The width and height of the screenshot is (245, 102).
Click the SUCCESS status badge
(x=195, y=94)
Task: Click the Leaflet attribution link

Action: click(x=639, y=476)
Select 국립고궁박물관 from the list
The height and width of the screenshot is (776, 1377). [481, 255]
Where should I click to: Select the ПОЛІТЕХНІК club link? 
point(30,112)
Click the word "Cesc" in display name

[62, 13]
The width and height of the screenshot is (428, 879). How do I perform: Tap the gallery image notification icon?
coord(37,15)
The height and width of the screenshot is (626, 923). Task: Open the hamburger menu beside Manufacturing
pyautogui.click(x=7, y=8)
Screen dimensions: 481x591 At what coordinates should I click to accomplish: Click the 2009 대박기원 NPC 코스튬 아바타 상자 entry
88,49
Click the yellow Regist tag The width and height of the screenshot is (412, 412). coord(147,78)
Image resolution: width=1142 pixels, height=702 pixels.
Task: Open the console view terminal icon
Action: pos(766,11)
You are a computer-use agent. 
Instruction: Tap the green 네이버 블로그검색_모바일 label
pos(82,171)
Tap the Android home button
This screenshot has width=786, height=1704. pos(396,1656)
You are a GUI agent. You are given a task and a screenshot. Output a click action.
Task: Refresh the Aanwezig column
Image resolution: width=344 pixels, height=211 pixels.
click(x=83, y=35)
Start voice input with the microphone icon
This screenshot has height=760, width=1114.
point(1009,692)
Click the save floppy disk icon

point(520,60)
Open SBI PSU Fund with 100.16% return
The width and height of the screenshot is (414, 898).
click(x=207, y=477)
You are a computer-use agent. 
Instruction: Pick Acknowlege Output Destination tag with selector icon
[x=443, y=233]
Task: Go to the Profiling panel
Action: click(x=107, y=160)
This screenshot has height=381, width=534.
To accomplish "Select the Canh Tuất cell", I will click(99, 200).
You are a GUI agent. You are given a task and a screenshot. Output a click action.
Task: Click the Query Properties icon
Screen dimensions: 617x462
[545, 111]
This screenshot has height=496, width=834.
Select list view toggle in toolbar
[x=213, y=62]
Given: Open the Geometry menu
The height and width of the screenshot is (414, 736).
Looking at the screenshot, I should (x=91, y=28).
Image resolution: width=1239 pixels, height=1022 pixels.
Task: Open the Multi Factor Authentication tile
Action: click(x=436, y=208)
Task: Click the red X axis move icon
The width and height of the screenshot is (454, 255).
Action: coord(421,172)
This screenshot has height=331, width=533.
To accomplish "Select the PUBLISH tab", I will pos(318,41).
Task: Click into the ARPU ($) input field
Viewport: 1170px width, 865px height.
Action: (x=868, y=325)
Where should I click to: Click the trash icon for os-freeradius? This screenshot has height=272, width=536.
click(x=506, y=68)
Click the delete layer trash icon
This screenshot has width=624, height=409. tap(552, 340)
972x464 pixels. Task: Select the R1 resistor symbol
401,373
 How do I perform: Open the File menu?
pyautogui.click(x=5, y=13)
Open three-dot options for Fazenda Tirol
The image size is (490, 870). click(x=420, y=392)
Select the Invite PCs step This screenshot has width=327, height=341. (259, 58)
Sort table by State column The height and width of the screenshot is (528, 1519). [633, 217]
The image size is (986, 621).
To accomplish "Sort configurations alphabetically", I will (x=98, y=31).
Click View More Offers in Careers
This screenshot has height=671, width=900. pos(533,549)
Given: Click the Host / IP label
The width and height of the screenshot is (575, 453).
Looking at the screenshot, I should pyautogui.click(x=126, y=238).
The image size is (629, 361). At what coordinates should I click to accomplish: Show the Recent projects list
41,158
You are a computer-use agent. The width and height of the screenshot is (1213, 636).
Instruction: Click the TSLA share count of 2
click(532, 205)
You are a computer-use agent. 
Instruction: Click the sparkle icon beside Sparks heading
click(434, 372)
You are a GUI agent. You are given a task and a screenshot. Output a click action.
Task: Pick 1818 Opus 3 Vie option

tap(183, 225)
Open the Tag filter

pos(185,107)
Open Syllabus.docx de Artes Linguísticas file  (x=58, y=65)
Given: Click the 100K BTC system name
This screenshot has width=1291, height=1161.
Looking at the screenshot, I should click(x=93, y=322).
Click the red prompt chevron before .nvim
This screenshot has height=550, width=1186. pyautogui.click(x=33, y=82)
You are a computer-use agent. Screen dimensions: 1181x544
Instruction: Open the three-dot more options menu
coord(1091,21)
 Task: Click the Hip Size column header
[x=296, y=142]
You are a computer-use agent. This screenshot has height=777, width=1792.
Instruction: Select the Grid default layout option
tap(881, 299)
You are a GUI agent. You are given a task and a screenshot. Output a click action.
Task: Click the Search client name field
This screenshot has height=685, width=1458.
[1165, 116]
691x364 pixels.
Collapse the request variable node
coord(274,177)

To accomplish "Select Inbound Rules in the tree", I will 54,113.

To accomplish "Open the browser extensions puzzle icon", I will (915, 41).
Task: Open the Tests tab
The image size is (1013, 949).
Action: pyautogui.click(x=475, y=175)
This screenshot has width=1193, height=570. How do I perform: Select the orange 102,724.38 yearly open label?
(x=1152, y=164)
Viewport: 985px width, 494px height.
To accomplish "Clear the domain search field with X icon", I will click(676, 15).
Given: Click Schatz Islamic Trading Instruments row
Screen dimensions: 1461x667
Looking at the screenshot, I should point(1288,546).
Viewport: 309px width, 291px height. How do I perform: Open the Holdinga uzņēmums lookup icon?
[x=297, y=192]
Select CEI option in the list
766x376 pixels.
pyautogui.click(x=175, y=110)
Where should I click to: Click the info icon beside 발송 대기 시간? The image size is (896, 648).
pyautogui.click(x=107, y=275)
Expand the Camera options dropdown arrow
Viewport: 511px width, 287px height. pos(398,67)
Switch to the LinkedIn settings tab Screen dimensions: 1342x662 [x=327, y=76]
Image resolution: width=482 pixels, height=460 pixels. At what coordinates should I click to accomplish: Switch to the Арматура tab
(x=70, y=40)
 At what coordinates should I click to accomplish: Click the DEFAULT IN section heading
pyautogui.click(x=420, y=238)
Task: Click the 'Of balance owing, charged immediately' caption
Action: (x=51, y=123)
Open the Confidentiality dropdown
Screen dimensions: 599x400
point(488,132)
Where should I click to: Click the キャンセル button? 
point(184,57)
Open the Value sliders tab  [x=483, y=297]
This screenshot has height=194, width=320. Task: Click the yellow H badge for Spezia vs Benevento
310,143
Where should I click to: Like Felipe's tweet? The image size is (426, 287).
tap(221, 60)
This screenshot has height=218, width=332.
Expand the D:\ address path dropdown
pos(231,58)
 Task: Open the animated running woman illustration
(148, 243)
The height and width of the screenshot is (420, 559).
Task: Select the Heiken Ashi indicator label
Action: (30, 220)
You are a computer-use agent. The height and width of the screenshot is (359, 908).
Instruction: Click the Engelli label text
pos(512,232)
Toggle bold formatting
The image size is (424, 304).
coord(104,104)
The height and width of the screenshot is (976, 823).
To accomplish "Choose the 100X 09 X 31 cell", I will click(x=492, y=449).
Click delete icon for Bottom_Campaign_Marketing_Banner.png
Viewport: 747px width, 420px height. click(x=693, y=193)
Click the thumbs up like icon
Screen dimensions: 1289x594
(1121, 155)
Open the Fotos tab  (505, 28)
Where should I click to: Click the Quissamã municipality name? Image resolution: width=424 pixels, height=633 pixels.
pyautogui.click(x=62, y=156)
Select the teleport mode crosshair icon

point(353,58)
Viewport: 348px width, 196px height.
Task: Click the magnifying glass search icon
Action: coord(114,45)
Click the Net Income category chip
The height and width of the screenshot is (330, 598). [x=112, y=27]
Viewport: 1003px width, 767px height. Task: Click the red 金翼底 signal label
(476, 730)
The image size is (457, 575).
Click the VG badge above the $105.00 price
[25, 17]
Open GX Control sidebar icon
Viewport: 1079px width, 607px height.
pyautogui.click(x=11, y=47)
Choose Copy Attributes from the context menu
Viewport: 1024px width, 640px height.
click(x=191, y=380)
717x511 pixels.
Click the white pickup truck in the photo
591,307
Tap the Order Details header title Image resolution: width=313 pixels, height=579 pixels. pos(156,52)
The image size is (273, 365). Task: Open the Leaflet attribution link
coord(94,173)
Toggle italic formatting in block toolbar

• • •

* **PROBLEM**
Precisely the line with "Open the Fotos" and the lines after it, up to the last line of the entries above, are to be reproduced, and nothing more.

* **RESPONSE BOX**
Open the Fotos tab  (505, 28)
Where should I click to: Click the Quissamã municipality name? Image resolution: width=424 pixels, height=633 pixels.
pyautogui.click(x=62, y=156)
Select the teleport mode crosshair icon

point(353,58)
Viewport: 348px width, 196px height.
Task: Click the magnifying glass search icon
Action: coord(114,45)
Click the Net Income category chip
The height and width of the screenshot is (330, 598). [x=112, y=27]
Viewport: 1003px width, 767px height. Task: Click the red 金翼底 signal label
(476, 730)
The image size is (457, 575).
Click the VG badge above the $105.00 price
[25, 17]
Open GX Control sidebar icon
Viewport: 1079px width, 607px height.
pyautogui.click(x=11, y=47)
Choose Copy Attributes from the context menu
Viewport: 1024px width, 640px height.
click(x=191, y=380)
717x511 pixels.
Click the white pickup truck in the photo
591,307
Tap the Order Details header title Image resolution: width=313 pixels, height=579 pixels. pos(156,52)
The image size is (273, 365). Task: Open the Leaflet attribution link
coord(94,173)
Toggle italic formatting in block toolbar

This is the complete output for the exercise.